In einem Artikel in “Gehirn und Geist” wird über die Rolle von Psychologen bei der Entwicklung “innovativer Verhörmethoden” berichtet. Bereits 1963 beschrieb die CIA in ihrem Verhörhandbuch “Kubark“, wie man Gefangene zu behandeln hat um sie möglichst schnell zu einem Geständnis zu bringen. Beispielsweise führt ein ständiges vor- und zurückdrehen der Uhr zu einer zeitlichen Desorientierung. Des weiteren soll die Erfahrungswelt immer wieder unberechenbar gestört und chaotisch gestaltet werden, was als “Alice-in-Wonderland-Technick” bezeichnet wird.

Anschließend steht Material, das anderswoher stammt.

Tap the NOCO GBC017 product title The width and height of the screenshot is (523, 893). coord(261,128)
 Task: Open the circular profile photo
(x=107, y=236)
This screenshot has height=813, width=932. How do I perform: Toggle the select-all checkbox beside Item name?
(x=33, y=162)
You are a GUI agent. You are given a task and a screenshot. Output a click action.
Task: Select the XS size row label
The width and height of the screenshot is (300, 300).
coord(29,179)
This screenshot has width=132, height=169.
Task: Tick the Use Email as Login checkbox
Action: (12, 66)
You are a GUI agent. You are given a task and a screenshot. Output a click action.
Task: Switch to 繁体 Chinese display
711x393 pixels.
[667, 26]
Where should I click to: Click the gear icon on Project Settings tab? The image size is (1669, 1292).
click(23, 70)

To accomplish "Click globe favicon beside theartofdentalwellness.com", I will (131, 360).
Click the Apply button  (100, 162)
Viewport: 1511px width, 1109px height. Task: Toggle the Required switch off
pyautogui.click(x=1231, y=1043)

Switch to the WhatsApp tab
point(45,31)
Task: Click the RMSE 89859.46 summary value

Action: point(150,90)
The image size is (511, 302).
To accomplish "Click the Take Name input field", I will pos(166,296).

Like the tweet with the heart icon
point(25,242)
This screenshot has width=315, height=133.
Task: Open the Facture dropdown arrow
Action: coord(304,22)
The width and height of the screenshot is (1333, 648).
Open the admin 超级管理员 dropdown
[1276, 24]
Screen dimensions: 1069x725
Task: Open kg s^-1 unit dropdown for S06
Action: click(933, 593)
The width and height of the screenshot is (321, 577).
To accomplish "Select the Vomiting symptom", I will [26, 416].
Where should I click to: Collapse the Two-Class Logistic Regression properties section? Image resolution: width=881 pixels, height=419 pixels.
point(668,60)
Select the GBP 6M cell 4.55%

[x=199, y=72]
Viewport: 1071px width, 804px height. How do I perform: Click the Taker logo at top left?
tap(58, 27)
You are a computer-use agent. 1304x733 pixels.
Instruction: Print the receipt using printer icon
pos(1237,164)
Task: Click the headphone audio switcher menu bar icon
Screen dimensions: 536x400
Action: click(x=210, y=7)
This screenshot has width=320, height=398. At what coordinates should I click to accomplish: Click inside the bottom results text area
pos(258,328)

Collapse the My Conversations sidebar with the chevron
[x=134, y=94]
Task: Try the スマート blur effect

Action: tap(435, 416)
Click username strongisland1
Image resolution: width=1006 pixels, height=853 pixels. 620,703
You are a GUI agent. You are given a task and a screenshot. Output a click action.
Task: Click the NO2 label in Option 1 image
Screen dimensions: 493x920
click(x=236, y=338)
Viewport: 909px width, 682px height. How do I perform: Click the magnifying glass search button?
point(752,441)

…Es können auch zwei oder mehr Fragen gleichzeitig gestellt werden. Stimmlage,
Ton und Lautstärke der Stimmen der Vernehmer stehen in keinerlei Zusammenhang mit der
Bedeutung der Fragen. Es darf kein Muster an Fragen und Antworten entstehen und die
Fragen dürfen in keiner logischen Beziehung zueinander stehen…
Die Verhöre der Terrorverdächtigen nach dem 11 September markierte den Höhepunkt in der Entwicklung von psychologischen Verhörmethoden. Protokolle aus Guantanamo bewiesen, dass Gefangene bis zu 20 Stunden am Stück befragt wurden. Methoden wie Pride and Ego down, wurden angewandt, wobei muslimische Gefangene nackt vor weiblichen Aufsehern befragt wurden und dabei misshandelt wurden.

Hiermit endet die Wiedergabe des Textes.